When Conventional Wisdom Fails: Revisiting Data Augmentation for Self-Driving Cars

By Matt Cooper

DeepScale is constantly looking for ways to boost the performance of our object detection models. In this post, I’ll discuss one project we launched towards that end and the unintuitive discovery we made along the way.

At the start of my internship with DeepScale, I was tasked with implementing a new data augmentor to improve our object detection efforts. One that stood out was a simple technique called cutout regularization. In short, cutout blacks out a randomly-located square in the input image.

Cutout applied to images from the CIFAR 10 dataset.

The original paper showed that cutout can significantly improve accuracy for vision applications. Because of this, I was surprised that when I applied it to our data, our detection mmAP decreased. I searched our data pipeline for the problem and found something even more surprising: all of the augmentors we were already using were hurting performance immensely.
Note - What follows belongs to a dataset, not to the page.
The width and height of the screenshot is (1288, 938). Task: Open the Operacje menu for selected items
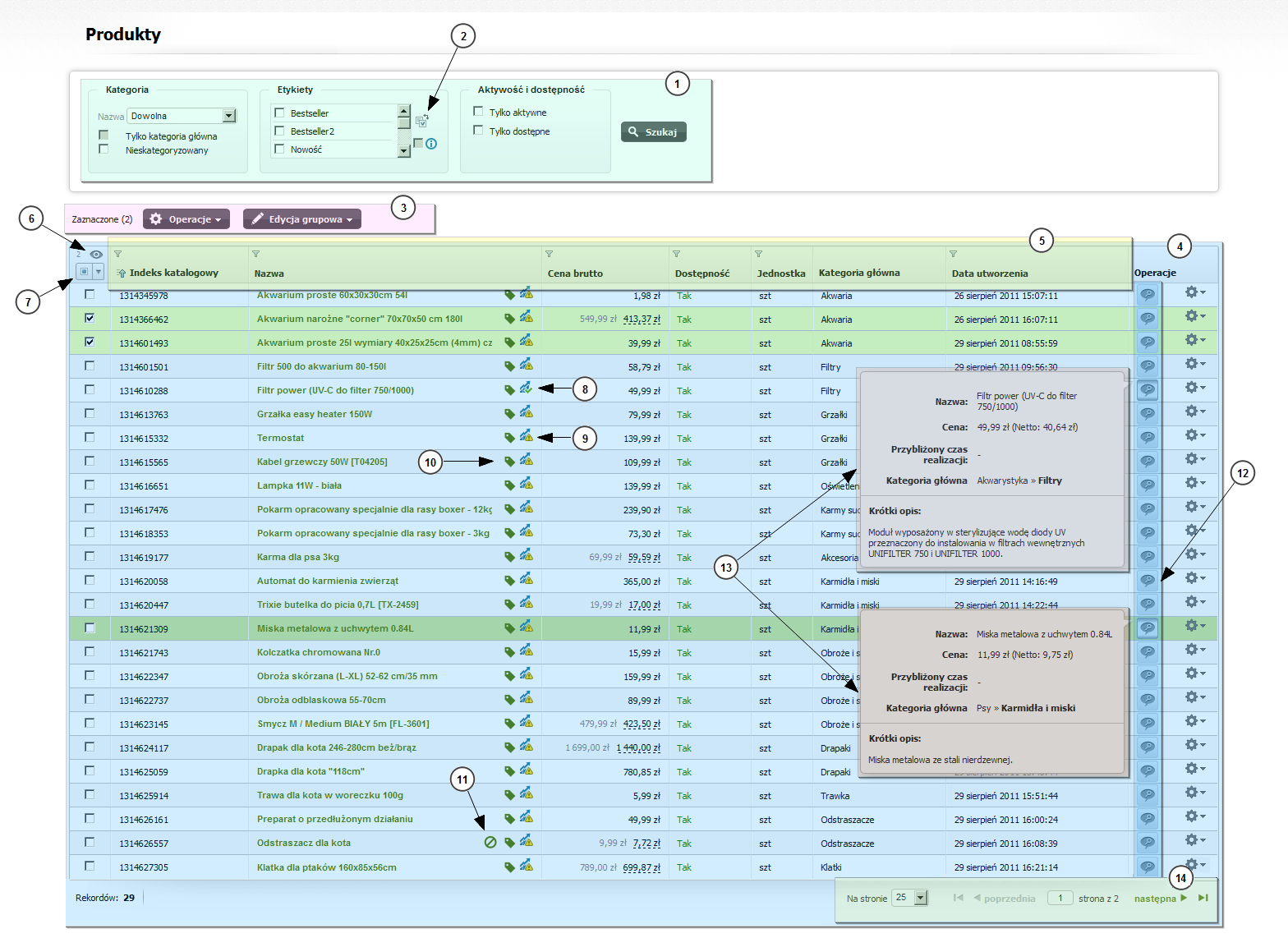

At the beginning of this exploration, we were using flip, crop, and weight decay regularization — a standard scheme for object detection tasks. Through an ablation study, I found that each of these hurt detection performance on our internal dataset. Removing our default augmentors resulted in a 13% mmAP boost relative to the network’s initial performance.
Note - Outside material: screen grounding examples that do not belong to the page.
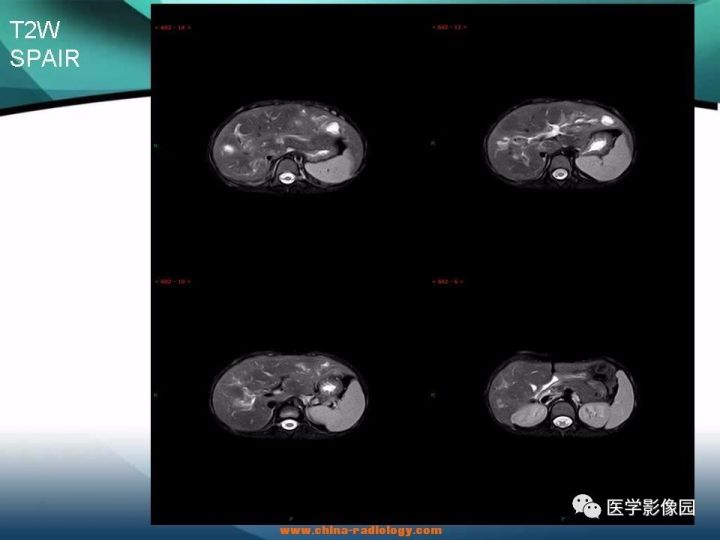Select the bottom-right MRI slice showing kidneys
The height and width of the screenshot is (540, 720).
561,393
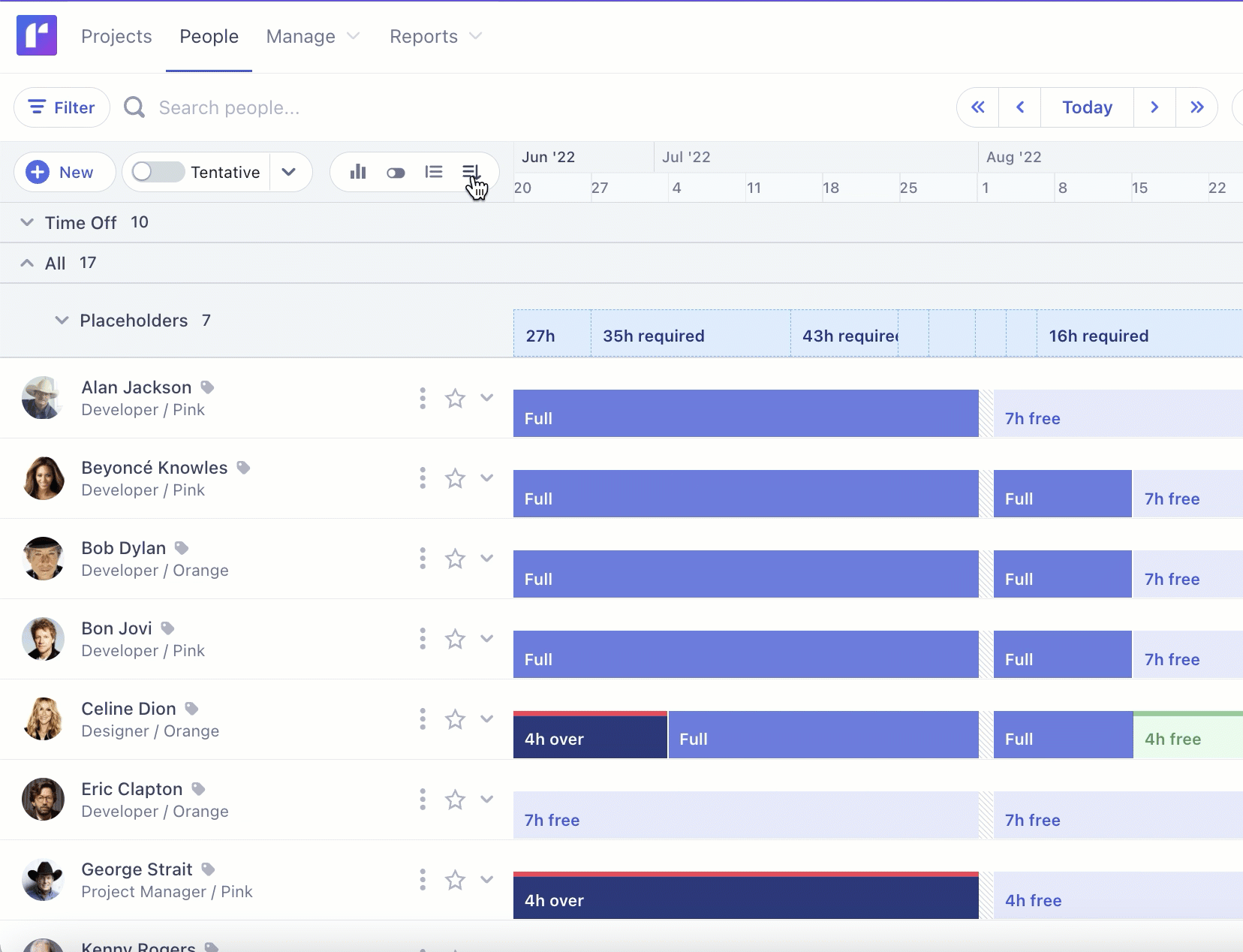1243x952 pixels.
Task: Enable the Tentative toggle switch
Action: point(156,172)
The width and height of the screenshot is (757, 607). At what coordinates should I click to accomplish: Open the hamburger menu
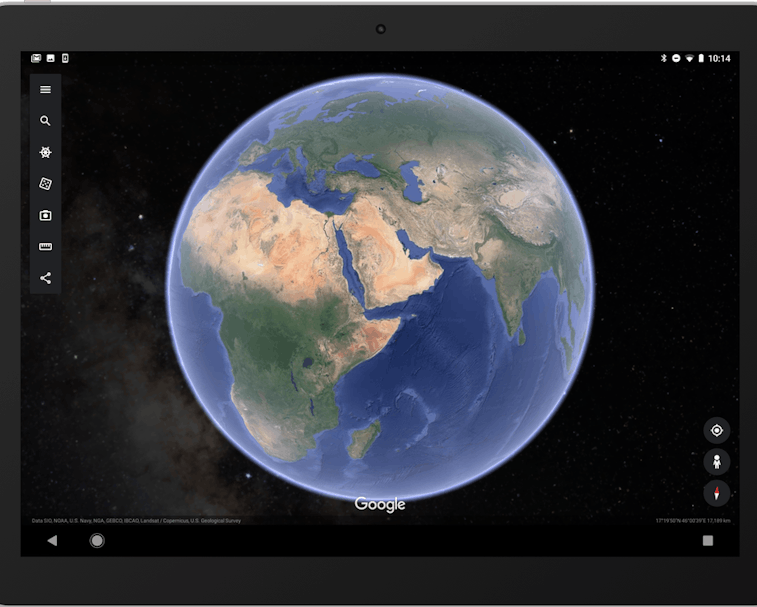pos(45,90)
Generally, we would expect adding weight decay, flip and crop to improve performance by a few points each, as shown in the dashed bars. In our case, however, these augmentors hurt mmAP by a relative 8.4%, 0.1% and 4.5%, respectively. Removing all augmentors lead to a total performance boost of 13%.

So why did these standard augmentors hurt our performance? To explain our unintuitive results, we had to revisit the idea of image augmentation from first principles.

(This section is an introduction to the intuition behind data augmentation. If you are already familiar with augmentation, feel free to skip to “Why self-driving car data is different.”)

Overfitting is a common problem for deep neural networks. Neural networks are extremely flexible; however, they are often overparameterized given the sizes of common datasets. This results in a model that learns the “noise” within the dataset instead of the “signal.” In other words, they can memorize unintended properties of the dataset instead of learning meaningful, general information about the world. As a result, overfit networks fail to yield useful results when given new, real-world data.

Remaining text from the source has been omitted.